Je les ai rencontrés en fin de journée
Leurs visages semblaient si pleins de vie
Au sortir de comptoir ou de bureau au détour de grises
Bâtisses du XVIIIe siècle.
En passant je leur ai adressé un signe de la tête
Ou quelque formule de politesse sans grand sens,
Ou je me suis quelque peu attardé et ai lâché
Quelque formule de politesse sans grand sens,
Et songeais déjà à en tirer
Moquerie ou anecdote facétieuse
Propre à égayer quelque compagnon
Autour de l'âtre au club,
Dans ma certitude qu'eux comme moi
N'avions vécu qu'une existence bouffonne:
Que tout cela a changé, du tout au tout:
Une terrible beauté est née.
Cette femme avait passé ses jours
Dans une bonne-volonté mêlée d'ignorance,
Et ses soirées à débattre
Jusqu'à ce que sa voix devienne perçante.
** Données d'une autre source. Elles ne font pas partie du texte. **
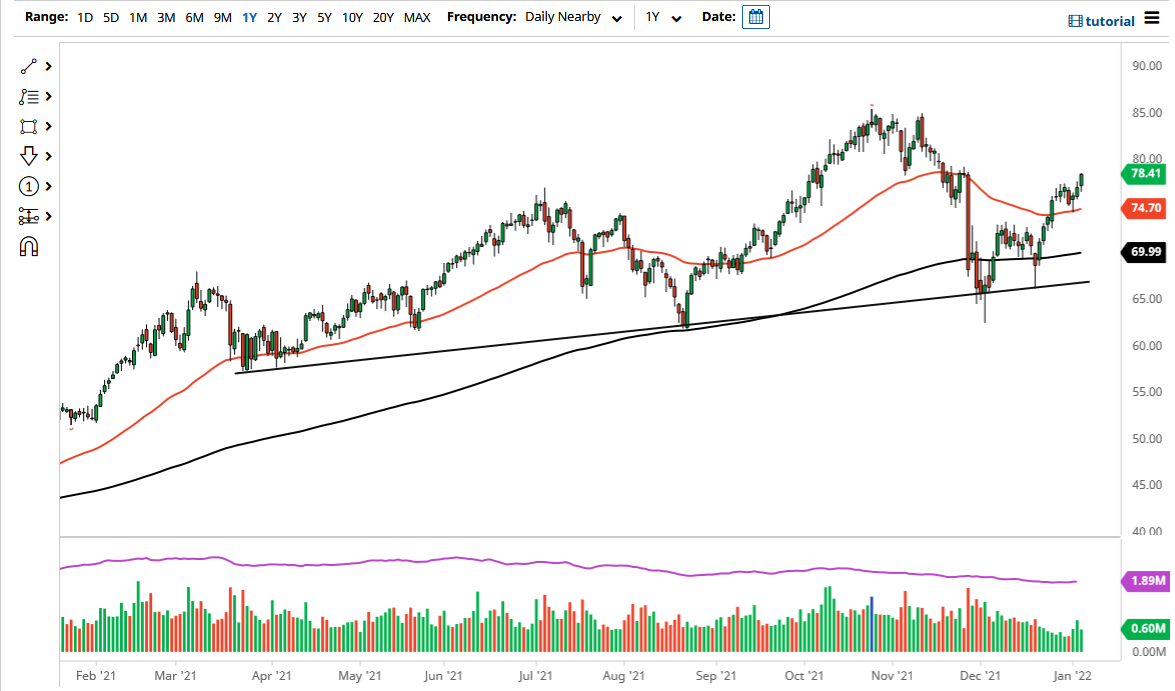The height and width of the screenshot is (691, 1175).
Task: Select the trend line drawing tool
Action: (28, 66)
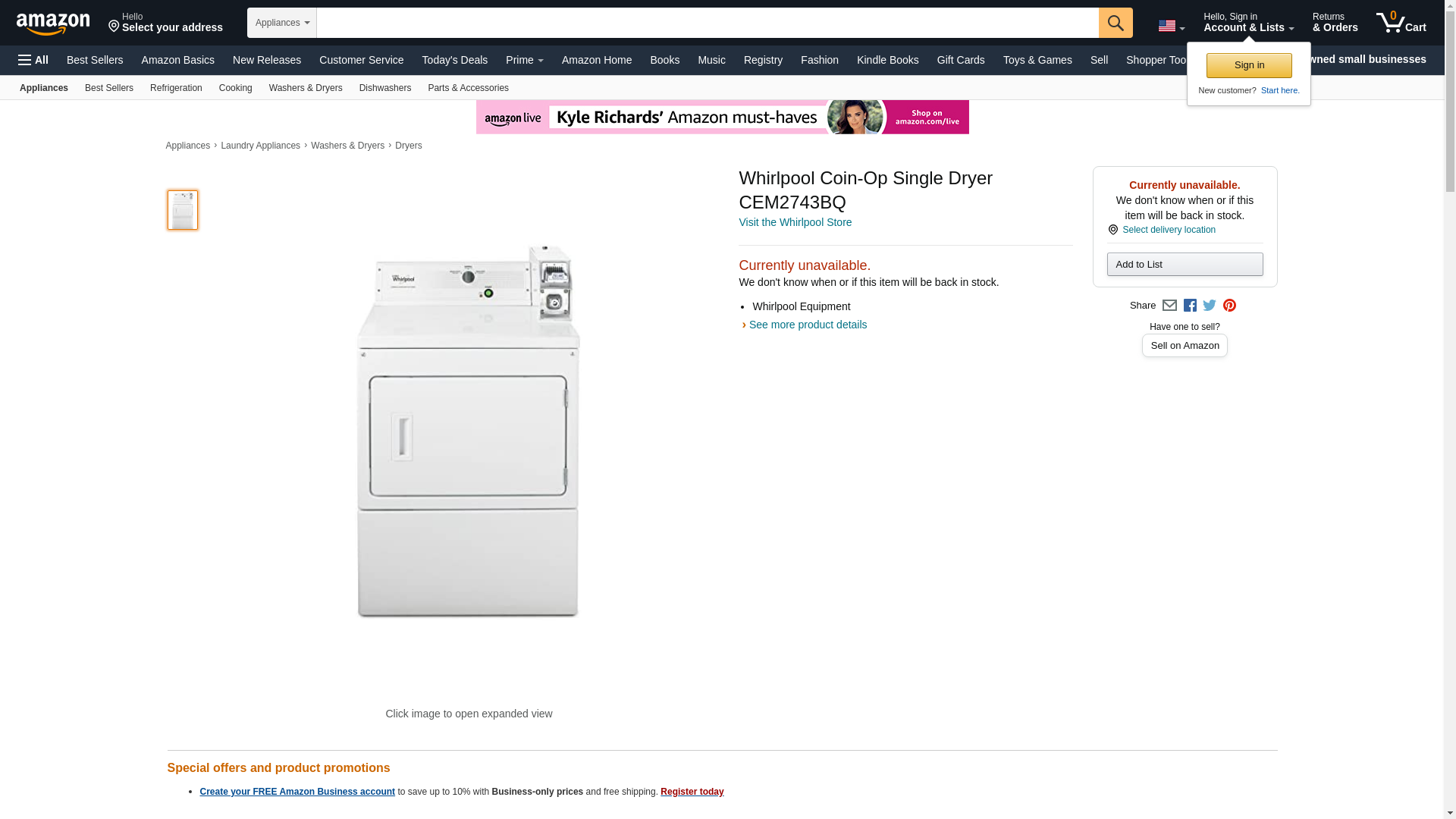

Quelle voix plus douce que la sienne
Lorsque, jeune et belle,
Elle montait le cheval de Jeanne d'Arc?
Cet homme avait dirigé une école
Et monté notre cheval ailé;
Cet autre, son aide et ami
Commençait à être reconnu;
La gloire littéraire lui semblait promise,
Tant sa nature semblait sensible,
Sa pensée tant audacieuse qu'exquise.
Cet autre homme n'était dans mon esprit
Qu'une brute d'ivrogne tout en vanité.
Il avait commis le plus grand tort
À des êtres chers à mon cœur,
Pourtant je l'inclus dans le chant;
Lui aussi a su sortir de scène
De cette comédie mal ficelée;
Lui aussi a été changé à son tour,
Transformé radicalement:
Une terrible beauté est née.
Des cœurs habités par un seul dessein
Été comme hiver, paraissent
Avoir été changés en pierre par un charme
Et troubler le cours d'eau vive.
Le cheval débouchant de la route.
Le cavalier, les oiseaux qui volent
De nuage en nuage virevoltant,
De minute en minute ils changent;
L'ombre d'un nuage sur le cours d'eau
Change de minute en minute;
Un sabot de cheval glisse sur le bord,
Et un cheval y tombe;
Les échassiers lagopèdes plongent,
Et les femelles appellent le mâle;
De minute en minute ils vivent:
La pierre est au milieu de tout cela.
Un sacrifice trop long
Peut faire d'un cœur une pierre.
Ô quand cela suffira-t-il?
C'est là le rôle du Ciel, notre rôle
De murmurer nom sur nom,
Comme une mère nomme son enfant
Quand le sommeil a fini par tomber
Sur des membres qui ne connaissaient plus le repos.
Qu'est-ce d'autre que la tombée de la nuit?
Non, non pas la nuit mais la mort;
Leur mort était-elle évitable après tout?
Car l'Angleterre peut tenir parole
Concernant tout ce qui a été fait et dit.
Nous connaissons leur rêve; assez
Pour savoir qu'ils ont rêvé et sont morts;
Et quand bien même un excès d'amour
Les aurait désorientés jusqu'à en mourir?
Je l'exprime en un couplet -
MacDonagh et MacBride
Et Connolly et Pearse
Maintenant et désormais,
Partout où l'on s'habille de vert,
Sont changés, changés radicalement:
Une terrible beauté est née.
[Rendered into French by O.Á.C.
used as subtitles for the video
'WB Yeats's 'Easter 1916' read by OÁC']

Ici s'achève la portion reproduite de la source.